Les mesures fiscales, particulièrement choquantes, de la loi en faveur du travail, de l’emploi et du pouvoir d’achat (TEPA) ont été justement dénoncées par le Parti Socialiste, et notamment sur ce blog. Il s’agit notamment du crédit d’impôt sur le revenu au titre des intérêts d’emprunts pour la résidence principale, l’exonération des droits de succession, le renforcement du bouclier fiscal. Je ne reviendrai pas dessus.

Je souhaite vous présenter un article particulier (article 17) de cette loi qui a eu un très faible écho médiatique, les médias se consacrant au thème populiste des mesures fiscales, et qui me semble en revanche aller dans le bon sens.

Il s’agit de la « moralisation » des parachutes dorés. La loi prévoit tant l’instauration d’un critère de fond déterminant – de telles rémunérations devraient être liées à des conditions de performance – qu’un renforcement de la transparence et du contrôle des actionnaires dans les procédures d’octroi de telles rémunération.

Suite au licenciement de Daniel Bernard par la société Carrefour en mai 2005 accompagné d’un golden parachute de 38 millions d’euros (2462 ans de salaires au SMIC) qui avait provoqué un trouble dans l’opinion publique, la loi Breton du 26 juillet 2005 avait, d’une part, renforcé les obligations de transparence et, d’autre part, fait entrer ces éléments particuliers de rémunération dans le champ des conventions réglementées qui font l’objet d’une approbation des actionnaires en assemblée générale.

Néanmoins, l’intégration de ces éléments de rémunération dans le champ des conventions réglementées n’a pas encore porté ses fruits dans la mesure où les résolutions présentées aux assemblées générales sont très rarement individualisées. Malgré ce premier pas, le contrôle des parachutes dorés était donc encore insuffisant.

La nouvelle loi impose dorénavant non seulement une résolution séparée pour chaque bénéficiaire d’une rémunération différée mais aussi subordonne le versement d’une rémunération différée au respect de conditions de performance.

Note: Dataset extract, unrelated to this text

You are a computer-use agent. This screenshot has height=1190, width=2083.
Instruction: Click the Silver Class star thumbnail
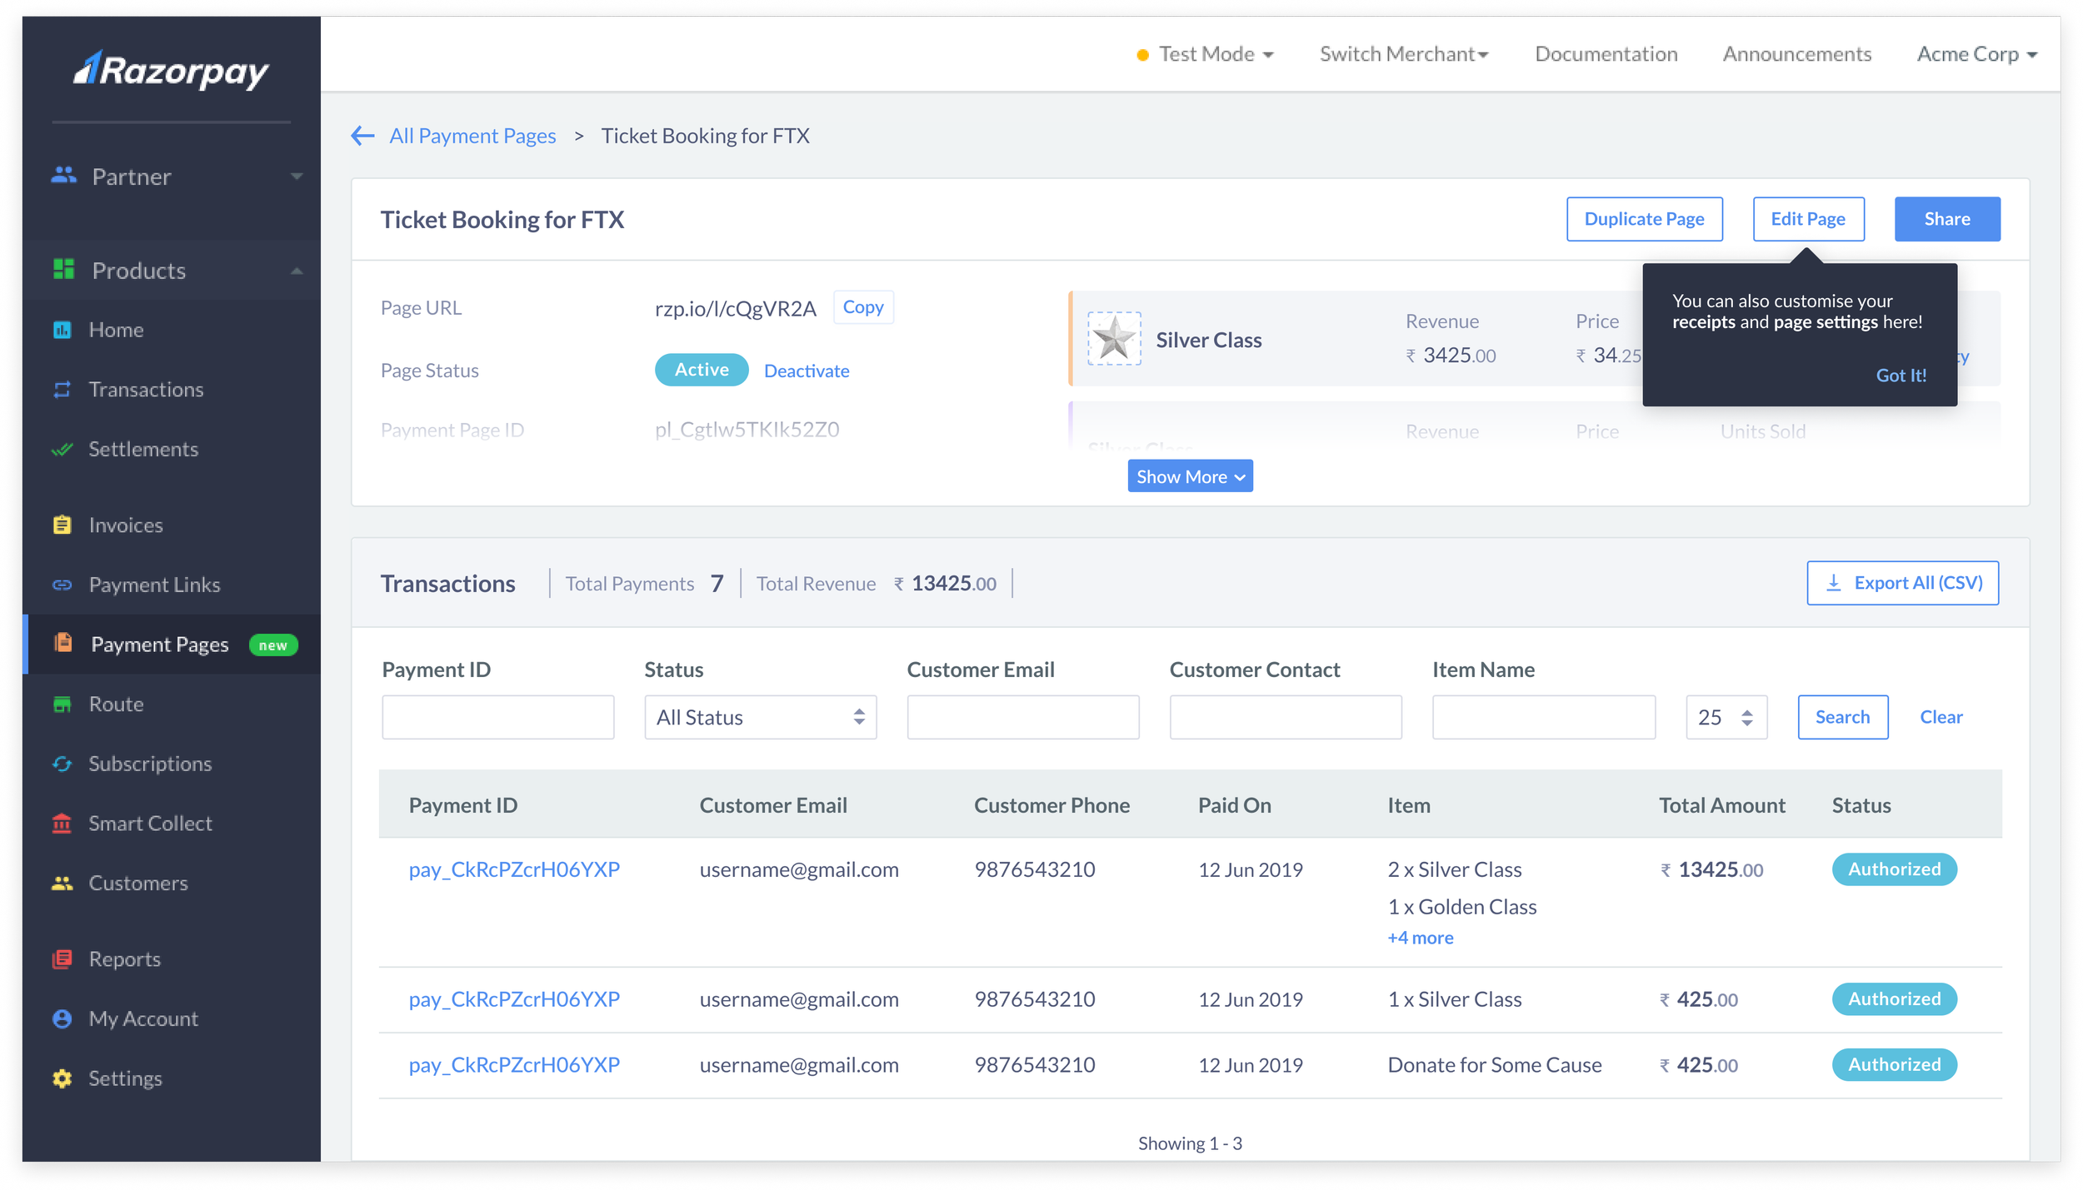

Etre de gauche dans l’opposition c’est savoir aller au-delà d’une attitude strictement partisane, c’est savoir critiquer et dénoncer quand il le faut les lois tendant à accentuer les inégalités sociales ou réduisant le pacte social de la société, mais c’est aussi savoir se féliciter des lois allant dans le bon sens. C’est le cas ici sur le durcissement du contrôle des parachutes dorés.